Parameters & Settings

Core Parameters

Parameter	Default	Range	Description
Analysis_time_step	0.01	0.001-0.05	Time between pitch analysis points (seconds). Smaller = more detail, larger = faster
Pitch_floor_A	75	50-500	Minimum expected F0 for source sound (Hz). Set to speaker/instrument lowest note
Pitch_ceiling_A	300	100-1000	Maximum expected F0 for source sound (Hz). Set to speaker/instrument highest note
Pitch_floor_B	50	30-400	Minimum expected F0 for target sound (Hz). Lower than floor_A for flexibility
Pitch_ceiling_B	300	100-1000	Maximum expected F0 for target sound (Hz). Can match or exceed ceiling_A
Blend_strength	1.0	0.0-5.0	Strength of pitch transfer. 1.0 = full difference, 0.5 = half, 2.0 = double

Parameter Guidelines by Sound Type

Human Voice Settings:

Voice Type	Pitch Floor	Pitch Ceiling	Notes
Bass male	80 Hz	200 Hz	Capture fundamental, exclude first harmonic
Tenor male	100 Hz	300 Hz	Standard male speech range
Alto female	150 Hz	350 Hz	Female speech, lower singing
Soprano female	200 Hz	500 Hz	Higher female voice, child voice
Child	250 Hz	600 Hz	High-pitched voices

Musical Instrument Settings:

Instrument	Pitch Floor	Pitch Ceiling	Notes
Bass guitar	40 Hz	250 Hz	Very low fundamentals
Cello	65 Hz	500 Hz	Wide range, expressive
Violin	200 Hz	1000 Hz	High fundamentals, harmonics
Flute	250 Hz	1200 Hz	Pure tones, clear pitch
Trumpet	150 Hz	800 Hz	Bright, strong fundamentals

Advanced Parameter Interactions

Floor/Ceiling Pitfalls:

Floor too high: Misses low pitches, mean calculation inaccurate
Ceiling too low: Caps high pitches, distorts mean
Floor too low: May capture subharmonics or noise
Ceiling too high: May capture harmonics instead of fundamental

Rule of thumb: Set floor to 0.75× lowest expected pitch, ceiling to 1.5× highest expected pitch.

Time Step Considerations:

0.01s (default): Good for most speech and music (100 points/second)
0.005s: Higher detail for fast pitch movements (vibrato, glissandi)
0.02s: Smoother contours, faster processing (50 points/second)
0.001s: Extreme detail for research (1000 points/second, slow)

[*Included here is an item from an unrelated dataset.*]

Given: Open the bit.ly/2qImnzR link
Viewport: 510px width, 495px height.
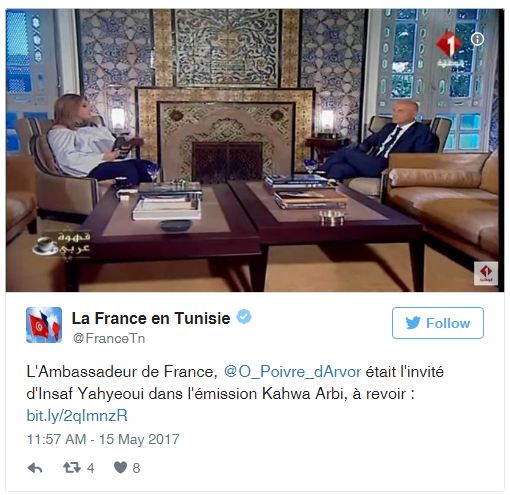Looking at the screenshot, I should click(x=77, y=416).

Performance: Smaller time step = more pitch points = longer processing but more accurate contour.

Complete Workflow

Step-by-Step Algorithm

🔧 Script Execution Flow

Phase 1: Input Validation

1. Check exactly 2 Sound objects selected 2. Verify selection order: A (source) then B (target) 3. Extract names for reporting 4. Display header in Info window

Phase 2: Source Analysis (Sound A)

1. Create Pitch object from Sound A - Time step = analysis_time_step - Floor = pitch_floor_A - Ceiling = pitch_ceiling_A 2. Calculate mean F0 of voiced frames 3. Display: "Sound A: X.X Hz"

Phase 3: Target Analysis (Sound B)

1. Create Pitch object from Sound B - Time step = analysis_time_step - Floor = pitch_floor_B - Ceiling = pitch_ceiling_B 2. Get frame count and voiced frame count 3. Calculate mean F0 and voiced percentage 4. Display: "Sound B: X.X Hz (Y.Y% voiced)"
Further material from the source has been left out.